CSV Site Lead

About The Position

Requirements

• Bachelor of Science in an Engineering, Automation, Computer Science or local equivalent.
• 7+ years experience with CSV methodologies in operation IT, OT, and Automation position with a good understanding of pharma, biotechnology, chemistry, and food industries.
• Demonstrated knowledge and experience with CSV regulations and SDLC guidelines for life-sciences and related best practices for compliance and risk based approach.
• Experience with Lab, Automation and MES projects and computer validation methodologies.
• Experience in writing, reviewing and executing CSV documentations (IQ, OQ, PQ) and CSV inspection readiness preparations and/or directly support regulatory agency inspections.
• Exposure to Execution Systems technologies, including automated data collection, historian applications (OSI PI), SCADA, automated decision control, workflow, database applications, and interfaces to ERP, LIMS, etc.
• Knowledge of industry standards related to computerized systems and Electronic Records/Electronic Signatures; 21 CFR Part 11, Part 820, Annex 11, GAMP5.
• Demonstrated experience defining and implementing a CSV partner model in a regulated space.
• Automation & Execution Systems Expertise
• Working knowledge of software development lifecycle (SDLC) model and validation practices of various computerized systems
• Project Management
• Regulatory Compliance
• Contingent & Partner model Leadership & Development
• Strategic Planning
• Continuous Improvement & Innovation
• Stakeholder Engagement
• Strategic innovation
• Delivering Enterprise Results and Value Orientation

Responsibilities

• CSV Strategy, Governance, and Partnered Delivery (Tier 2/3) Define and own the site CSV strategy for OT systems (Manufacturing and Labs), ensuring alignment with global CSV, Quality, and Digital/OT standards.
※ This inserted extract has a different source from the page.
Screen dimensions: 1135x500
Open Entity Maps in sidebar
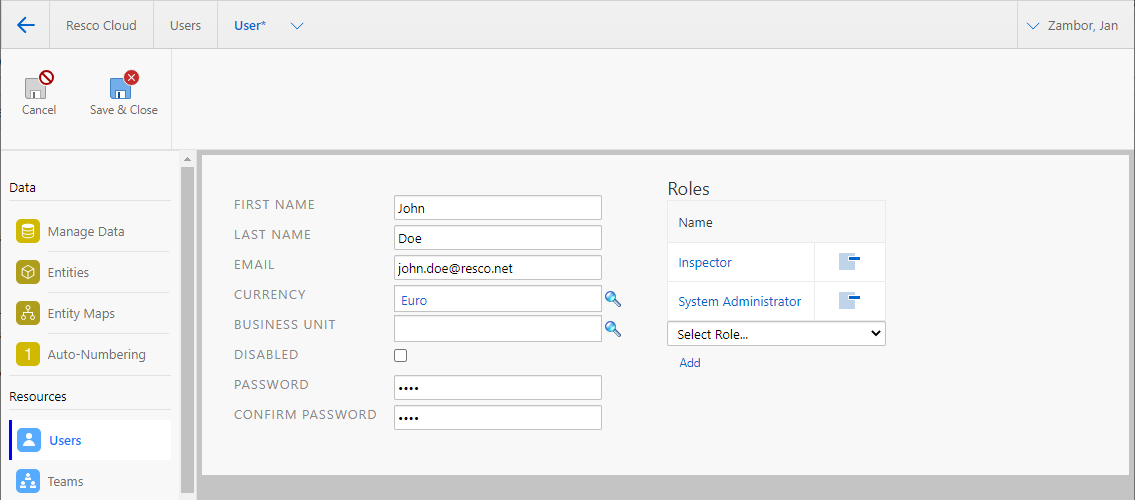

Govern operational and Tier 2/3 CSV planning, resourcing and delivery via external partners, including scope definition, resource alignment, and prioritization across operational and project portfolios. Establish clear RACI and working ways-of-working with site automation teams, Quality, and external partners to ensure consistent CSV execution and decision-making. Monitor partner performance against agreed SLAs/KPIs for CSV activities, driving continuous improvement in quality, timeliness, and compliance. Provide SME support and guidance in budgeting cycles according to upcoming resourcing requirements.
• Maintenance of Validated State for OT Platforms Ensure local OT platforms (PCS/MES) remain in a validated state throughout their lifecycle. Oversee change control, impact assessments, and validation strategies for system upgrades, patches, configuration changes, and new integrations. Partner with site automation and Quality to ensure deviations, incidents, and CAPAs related to CSV/OT systems are properly investigated, documented, allocated, and closed on time. Implement governance routines and dashboards to proactively track validated state, CSV risks, and remediation plans across site OT assets.
• CSV Framework, SOPs, Templates, and Methodology Own and maintain site CSV procedures, work instructions, templates, and tools for OT systems, ensuring alignment to global standards and current regulatory expectations. Govern standardized CSV deliverables (risk assessments, validation plans, test scripts, traceability, reports) for OT platforms to drive consistency across partners and projects. Provide guidance and coaching to site automation teams and partners on CSV methodology (risk-based validation, GAMP5, data integrity) to build sustainable capability. Periodically review and update CSV documentation to reflect lessons learned, audit/inspection outcomes, and emerging best practices.
• Vendor QMS Governance Define expectations and governance for vendor/partner QMS integration (e.g., documentation standards, testing practices, release criteria) to ensure traceability and compliance. Review and approve critical partner CSV deliverables and QMS records supporting OT changes and implementations, ensuring they meet site and regulatory requirements. Collaborate with Quality and Procurement to support vendor qualifications, audits, and ongoing performance reviews related to CSV and OT lifecycle management.
• Regulatory, Audit, and Data Integrity Support Serve as the site CSV/OT SME for regulatory inspections, internal audits, and customer audits, providing evidence, narratives, and documentation storyboards as required. Ensure CSV approaches for OT systems are fully aligned with data integrity principles and that technical and procedural controls are documented and effective. Lead or support remediation programs resulting from audit/inspection findings related to CSV, OT data integrity, or computerized systems. Maintain inspection readiness by driving routine self-assessments, gap analyses, and mock audit activities for OT computerized systems.
• Cross-Functional Collaboration and Capability Building Partner with site Automation, QC, Manufacturing, Quality, I&T, and Global CSV teams to ensure integrated CSV approaches across projects and operations. Provide training and awareness sessions on CSV expectations, roles, and responsibilities for site teams and partner resources involved in OT system lifecycle activities. Act as the primary CSV governance interface between the site and global CSV forums, ensuring bi-directional feedback and alignment.